As a strangling drought grips the Southwest, a New Mexico State University scientist says alfalfa growers should take steps to save their stands of the state's No. 1 cash crop.

“Especially on dryland farms, now is the time to consider production methods aimed at preserving future stands,” said Denise McWilliams, an agronomist with NMSU's Cooperative Extension Service. Alfalfa, valued at $161 million annually, easily supersedes other more high-profile crops like chile, pecans and cotton, and can have a life span upwards of 15 years.

Alfalfa has the ability to go dormant during extended dry periods and is one of the few crops that can then recover with adequate rain or irrigation, McWilliams said. That's only as long as plant roots remain white, moist and pliable, though.

Key production strategies to consider are cutting and irrigation management, along with insect control and fertilizer reduction.

Prudent and careful cutting is a producer's main tool in boosting alfalfa survival during drought spells. In some areas of New Mexico, a single crop can easily produce six or more annual cuttings in one year.

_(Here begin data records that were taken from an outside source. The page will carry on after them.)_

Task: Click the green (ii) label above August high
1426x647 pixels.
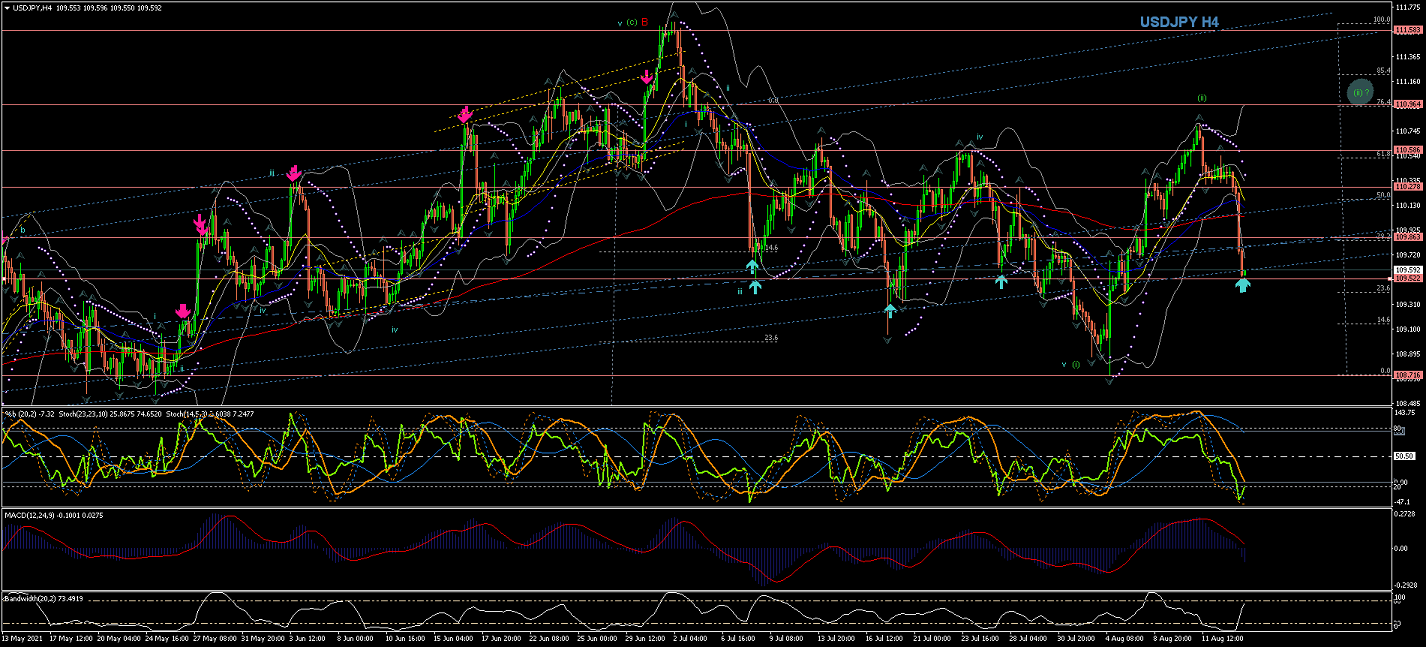Action: 1202,98
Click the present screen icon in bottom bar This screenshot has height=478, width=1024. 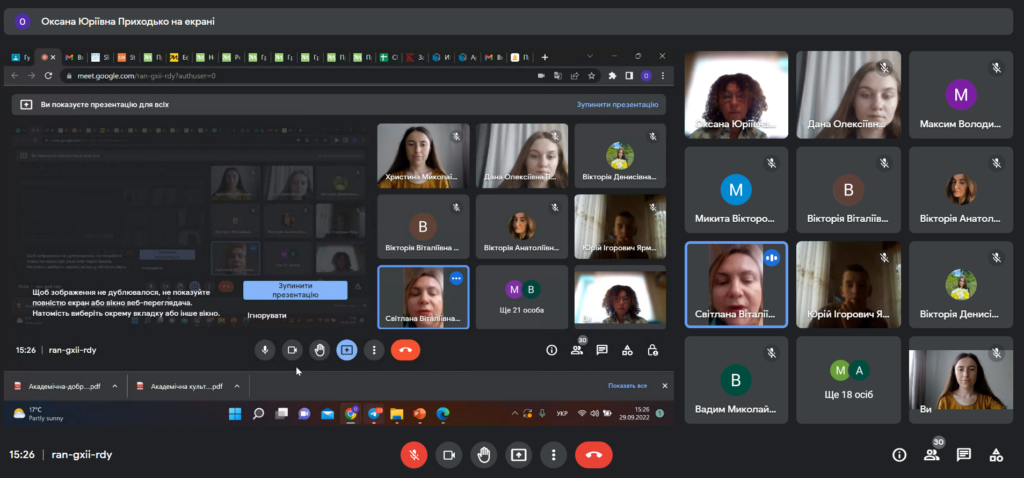tap(518, 454)
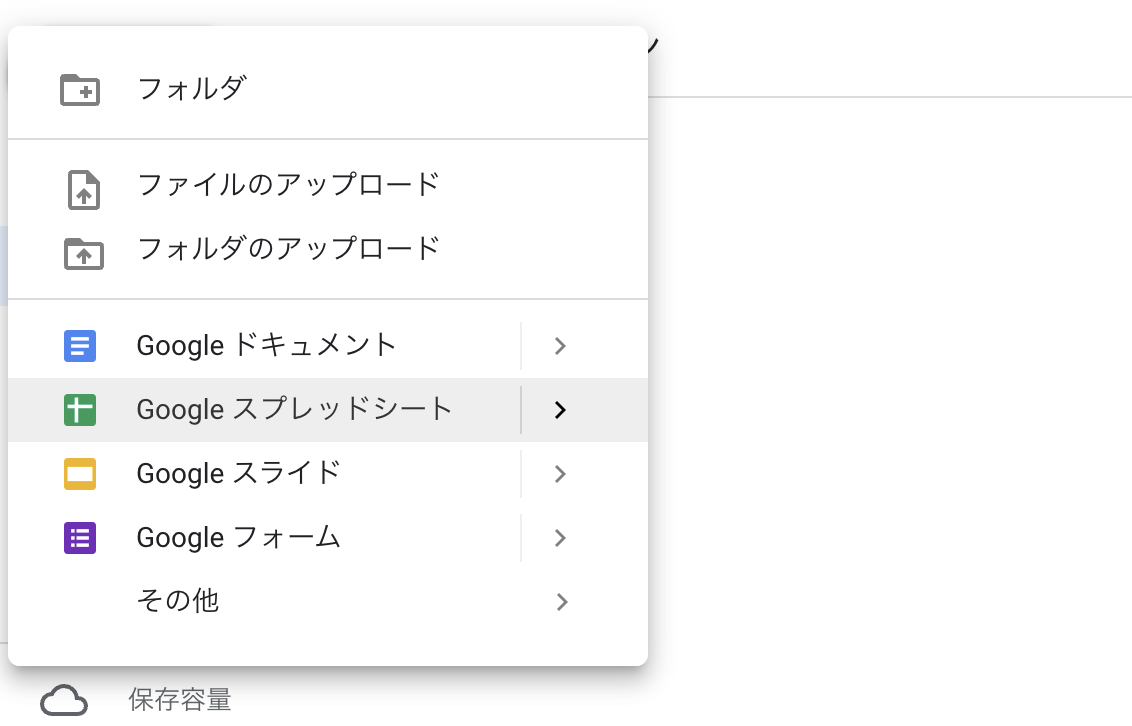Expand the Google フォーム submenu arrow
The height and width of the screenshot is (726, 1132).
560,538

Harvesting frequency not only determines alfalfa's ability to survive, but also hay quality. Another factor is plant genetics, which can help or hurt alfalfa's ability to withstand dry conditions.

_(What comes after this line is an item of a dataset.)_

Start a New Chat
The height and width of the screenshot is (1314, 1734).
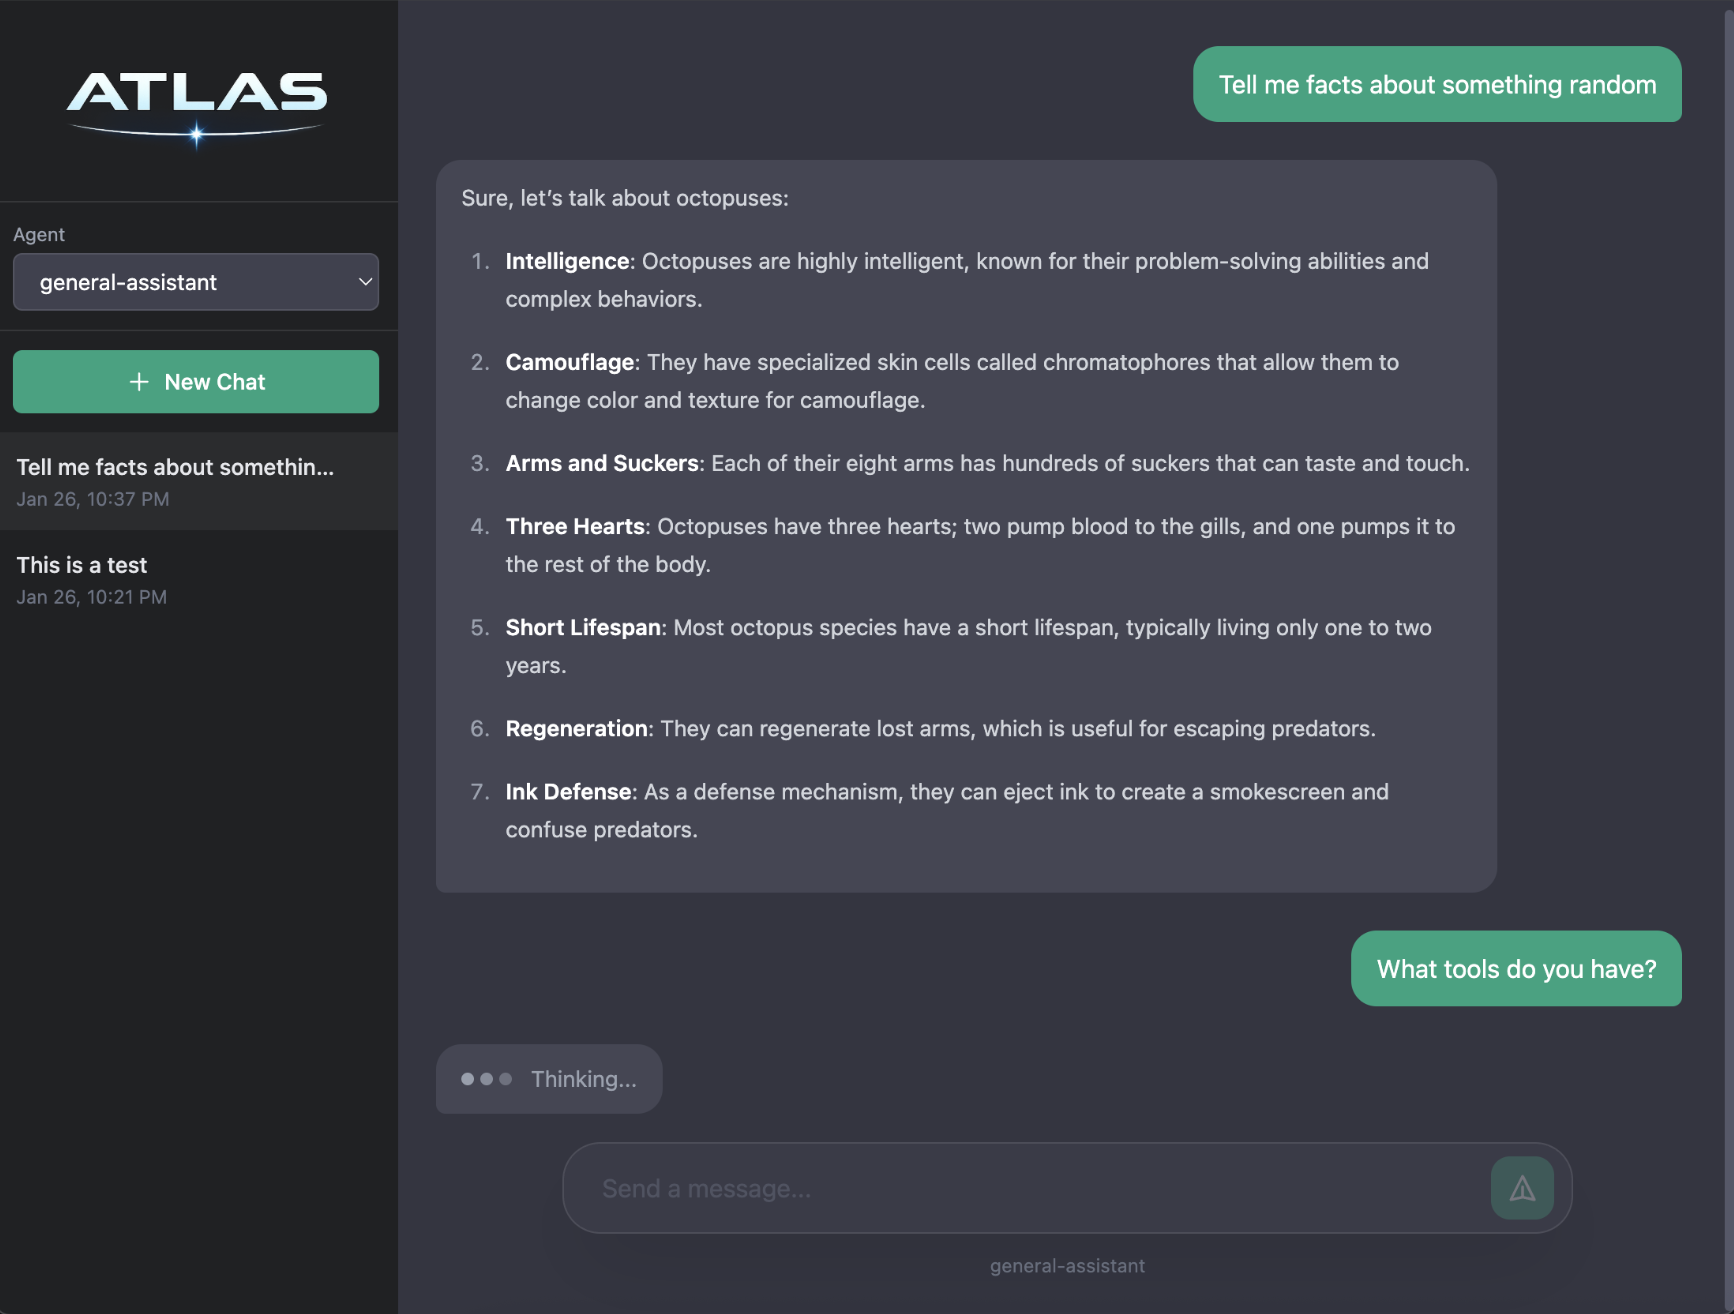(x=196, y=381)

“It's difficult to make standard recommendations across crops in various regions,” McWilliams said. As a result, her survival guidelines are based on the plant's maturity, as well as cutting height.

Consider maintaining at least 6 to 8 inches of top growth if cutting during drought periods, she said. This not only allows the plant to maintain itself, but also allows for more of the stand to survive through the drought and possibly into the fall and winter.

Some producers with limited irrigation are already seeing signs of trouble in their alfalfa fields. “It's going to get bad here in the next two weeks,” said Woods Houghton, agricultural agent with the Eddy County Extension office in Carlsbad. “Hopefully, if we can get one watering in the fall before it goes into winter dormancy, we can preserve the stand.”

Sandra Barraza, Colfax County Extension program director in Raton, said the lack of snow pack and rain has severely limited irrigation allotments.

“We have farmers who aren't even going to cut at all. They're just hoping it comes back next year.”

Alfalfa is New Mexico's leading cash crop largely because of its ability to grow in just about all of the state's widely different climate zones. More than half of the state's 270,000 acres are planted in just four counties - Chaves, Doña Ana, Eddy and San Juan — but a mix of farming communities across the state contribute to the total.

According to the New Mexico Agricultural Statistics Service, the state's growers produced 1.35 million tons of alfalfa last year. One reason for the plant's versatility lies in its ability to find water. It has very deep roots, usually more than four to five feet in depth, so it can scavenge for water, McWilliams said.

Alfalfa can require 8 to 10 acre-inches of water for each ton of hay produced. But that number depends on evaporation, soil type, texture, drainage and other climatic conditions. Irrigation needs are also affected by the quality of the water, especially if it is saline.

McWilliams added that insect control is another consideration during drought. Leafhoppers, plant bugs and aphids all stress the crop and should be controlled. “Keep a close watch on recently cut fields,” she said.

“New regrowth is easily damaged by increasing populations of these insects.”

Finally, McWilliams warned producers that applying fertilizer now could significantly stress plants, especially if drought persists into fall and winter. “Don't apply additional fertilizer unless soil tests show low fertility,” she said.